Joseph Iuzzolino, Robert J. Boitmann, Asst. U.S. Attys., John Volz, U.S. Atty., New Orleans, La., for the U.S.
Appeals from the United States District Court for the Eastern District of Louisiana.
Before WISDOM, GARWOOD and JOLLY, Circuit Judges.
Defendants Boisey Beverly, Carl Sykes, Emanuel Brown, and Delores Scott were convicted of various drug trafficking charges, including a conspiracy to possess and distribute drugs. They do not appeal this conviction. In the same trial they were also convicted for using a firearm in relation to those drug trafficking crimes. They appeal this conviction. They contend that the evidence is not sufficient to connect the guns with the drug crimes. We hold that the evidence is sufficient to show that the defendants, as members of an ongoing drug conspiracy, used the two revolvers in question "during and in relation to" the drug trafficking offenses. We therefore affirm.

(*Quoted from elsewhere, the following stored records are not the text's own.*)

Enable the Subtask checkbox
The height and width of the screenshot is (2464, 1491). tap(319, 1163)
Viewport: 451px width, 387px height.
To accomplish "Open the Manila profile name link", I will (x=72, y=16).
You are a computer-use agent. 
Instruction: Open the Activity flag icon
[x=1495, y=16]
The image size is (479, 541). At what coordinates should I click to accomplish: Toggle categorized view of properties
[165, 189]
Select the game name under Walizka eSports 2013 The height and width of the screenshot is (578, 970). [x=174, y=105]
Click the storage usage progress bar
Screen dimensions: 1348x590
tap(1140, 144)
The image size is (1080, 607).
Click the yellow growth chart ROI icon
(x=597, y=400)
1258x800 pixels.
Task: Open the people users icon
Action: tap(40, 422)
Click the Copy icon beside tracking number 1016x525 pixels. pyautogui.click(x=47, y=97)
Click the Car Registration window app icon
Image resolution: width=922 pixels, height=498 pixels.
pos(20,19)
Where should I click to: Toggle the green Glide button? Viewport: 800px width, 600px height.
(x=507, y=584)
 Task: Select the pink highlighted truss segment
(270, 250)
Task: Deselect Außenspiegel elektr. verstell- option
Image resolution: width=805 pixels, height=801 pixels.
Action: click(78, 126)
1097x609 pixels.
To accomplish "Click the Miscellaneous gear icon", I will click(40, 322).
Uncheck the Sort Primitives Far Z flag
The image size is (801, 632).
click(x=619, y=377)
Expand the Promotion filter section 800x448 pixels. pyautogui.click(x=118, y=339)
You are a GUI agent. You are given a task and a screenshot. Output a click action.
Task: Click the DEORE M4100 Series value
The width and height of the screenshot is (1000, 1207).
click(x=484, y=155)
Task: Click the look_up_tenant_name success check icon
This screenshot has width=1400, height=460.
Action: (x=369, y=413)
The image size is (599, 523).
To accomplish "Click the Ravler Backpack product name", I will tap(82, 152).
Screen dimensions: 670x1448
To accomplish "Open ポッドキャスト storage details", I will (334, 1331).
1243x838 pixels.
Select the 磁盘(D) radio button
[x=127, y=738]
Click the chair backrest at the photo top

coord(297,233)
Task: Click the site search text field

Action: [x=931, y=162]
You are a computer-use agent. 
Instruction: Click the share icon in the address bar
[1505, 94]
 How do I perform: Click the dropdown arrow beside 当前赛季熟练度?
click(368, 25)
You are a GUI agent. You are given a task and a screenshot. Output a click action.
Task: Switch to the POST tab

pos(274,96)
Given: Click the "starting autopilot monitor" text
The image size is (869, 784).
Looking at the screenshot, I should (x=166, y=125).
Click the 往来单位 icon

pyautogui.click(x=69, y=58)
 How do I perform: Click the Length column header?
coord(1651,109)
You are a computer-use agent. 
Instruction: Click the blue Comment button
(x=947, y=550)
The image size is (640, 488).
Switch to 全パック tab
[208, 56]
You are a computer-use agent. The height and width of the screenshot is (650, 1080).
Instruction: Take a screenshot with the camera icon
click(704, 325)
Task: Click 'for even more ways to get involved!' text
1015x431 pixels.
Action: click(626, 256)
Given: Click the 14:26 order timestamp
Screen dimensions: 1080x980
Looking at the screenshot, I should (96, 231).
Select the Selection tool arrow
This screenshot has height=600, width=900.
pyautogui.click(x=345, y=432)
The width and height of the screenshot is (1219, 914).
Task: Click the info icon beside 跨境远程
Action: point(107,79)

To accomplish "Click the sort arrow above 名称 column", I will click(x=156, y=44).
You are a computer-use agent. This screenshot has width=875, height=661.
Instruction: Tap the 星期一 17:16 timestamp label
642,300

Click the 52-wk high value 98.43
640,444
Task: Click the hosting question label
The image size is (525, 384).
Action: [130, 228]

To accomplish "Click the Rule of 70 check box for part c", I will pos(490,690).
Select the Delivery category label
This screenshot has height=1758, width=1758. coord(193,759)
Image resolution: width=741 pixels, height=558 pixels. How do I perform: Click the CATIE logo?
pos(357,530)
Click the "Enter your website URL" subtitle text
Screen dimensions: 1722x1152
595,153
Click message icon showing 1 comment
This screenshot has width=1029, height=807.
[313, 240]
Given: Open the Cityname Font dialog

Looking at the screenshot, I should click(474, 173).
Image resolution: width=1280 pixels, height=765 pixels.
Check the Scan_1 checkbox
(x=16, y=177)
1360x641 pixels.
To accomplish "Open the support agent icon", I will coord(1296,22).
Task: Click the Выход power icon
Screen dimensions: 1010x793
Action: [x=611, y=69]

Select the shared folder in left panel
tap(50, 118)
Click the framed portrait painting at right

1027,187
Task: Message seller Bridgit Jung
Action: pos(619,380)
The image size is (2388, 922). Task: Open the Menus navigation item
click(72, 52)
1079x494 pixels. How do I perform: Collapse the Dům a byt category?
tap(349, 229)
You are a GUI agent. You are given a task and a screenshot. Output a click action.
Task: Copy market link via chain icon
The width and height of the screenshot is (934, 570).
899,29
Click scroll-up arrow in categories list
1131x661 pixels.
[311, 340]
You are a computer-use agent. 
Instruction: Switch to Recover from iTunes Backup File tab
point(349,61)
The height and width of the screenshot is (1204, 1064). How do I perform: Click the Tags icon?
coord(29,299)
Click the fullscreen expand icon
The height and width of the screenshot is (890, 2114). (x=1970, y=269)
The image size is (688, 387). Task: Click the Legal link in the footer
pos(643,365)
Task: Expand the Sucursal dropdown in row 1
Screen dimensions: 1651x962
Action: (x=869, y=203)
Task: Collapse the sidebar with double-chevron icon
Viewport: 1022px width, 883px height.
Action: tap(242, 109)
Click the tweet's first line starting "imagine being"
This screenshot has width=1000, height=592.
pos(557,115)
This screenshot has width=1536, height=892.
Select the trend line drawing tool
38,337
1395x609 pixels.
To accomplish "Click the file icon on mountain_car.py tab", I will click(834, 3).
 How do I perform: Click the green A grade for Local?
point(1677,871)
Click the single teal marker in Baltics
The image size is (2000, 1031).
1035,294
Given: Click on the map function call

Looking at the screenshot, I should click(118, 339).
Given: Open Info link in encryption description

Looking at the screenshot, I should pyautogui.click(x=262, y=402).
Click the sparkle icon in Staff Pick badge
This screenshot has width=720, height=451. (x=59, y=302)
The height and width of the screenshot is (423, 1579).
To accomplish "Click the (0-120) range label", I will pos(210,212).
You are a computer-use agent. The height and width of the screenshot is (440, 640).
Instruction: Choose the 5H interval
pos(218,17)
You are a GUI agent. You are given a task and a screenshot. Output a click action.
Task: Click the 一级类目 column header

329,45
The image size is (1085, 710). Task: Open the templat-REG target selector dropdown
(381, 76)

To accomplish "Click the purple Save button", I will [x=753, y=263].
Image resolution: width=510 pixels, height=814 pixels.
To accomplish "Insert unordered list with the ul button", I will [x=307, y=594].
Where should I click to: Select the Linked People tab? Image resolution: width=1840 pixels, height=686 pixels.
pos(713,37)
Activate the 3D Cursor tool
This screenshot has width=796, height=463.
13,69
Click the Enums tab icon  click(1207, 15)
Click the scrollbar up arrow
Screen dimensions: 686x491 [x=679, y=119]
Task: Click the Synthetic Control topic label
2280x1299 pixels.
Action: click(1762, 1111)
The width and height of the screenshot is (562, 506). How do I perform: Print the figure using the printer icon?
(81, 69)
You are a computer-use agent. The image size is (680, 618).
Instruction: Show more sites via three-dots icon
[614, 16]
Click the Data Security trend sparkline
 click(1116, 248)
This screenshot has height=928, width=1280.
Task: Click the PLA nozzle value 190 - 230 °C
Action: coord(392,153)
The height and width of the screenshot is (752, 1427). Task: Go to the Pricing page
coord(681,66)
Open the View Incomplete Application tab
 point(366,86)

Section 924(c)(1) provides, in relevant part:
Whoever, during and in relation to any crime of violence or drug trafficking crime ... uses or carries a firearm, shall, in addition to the punishment provided for such crime of violence or drug trafficking crime, be sentenced to imprisonment for five years....
18 U.S.C.A. § 924(c)(1) (West Supp. 1990).
Defendant Brown does challenge the sentence he received. We find no error in the sentence imposed on Brown and affirm the sentence.
On April 21, 1989, Charles Kilbourne, a car salesman, went to 464 Saint Andrew St., a three-story apartment building in the St. Thomas Project in New Orleans, Louisiana, and purchased an "eight ball" of cocaine from Carl Sykes. Unknown to Kilbourne, agents of the Bureau of Alcohol, Tobacco, and Firearms ("BATF") had the building under surveillance. On May 10, 1989, two agents of BATF approached Kilbourne at his place of employment. Their persuasive powers secured his cooperation.
An "eight ball" of cocaine is supposed to weigh three and a half grams. II R. 39.
On May 14, after agreeing to cooperate, Kilbourne returned alone for more cocaine. At that time, an unidentified male ran up the stairs of 464 St. Andrew in the direction of Apartment F and returned with an unspecified amount of cocaine. Kilbourne handed some money to Sykes. Sykes, armed with a .32 caliber semi-automatic pistol, then escorted Kilbourne to his car. On May 31, Kilbourne, wearing a recording device, returned to 464 St. Andrew and purchased another eight ball of cocaine from Sykes. On June 6, Kilbourne returned to 464 St. Andrew, accompanied by special agent Sullivan of BATF. As they approached, Sullivan saw Emanuel Brown and Delores Scott leaning out of a window of Apartment F. Sullivan and Kilbourne purchased 1.5 grams of cocaine from Sykes and Brown. Sullivan saw the outline of a handgun in the small of Sykes' back. When Sullivan asked Sykes whether he feared being "ripped off," Sykes responded that if anyone should try, "it would be like Vietnam around here."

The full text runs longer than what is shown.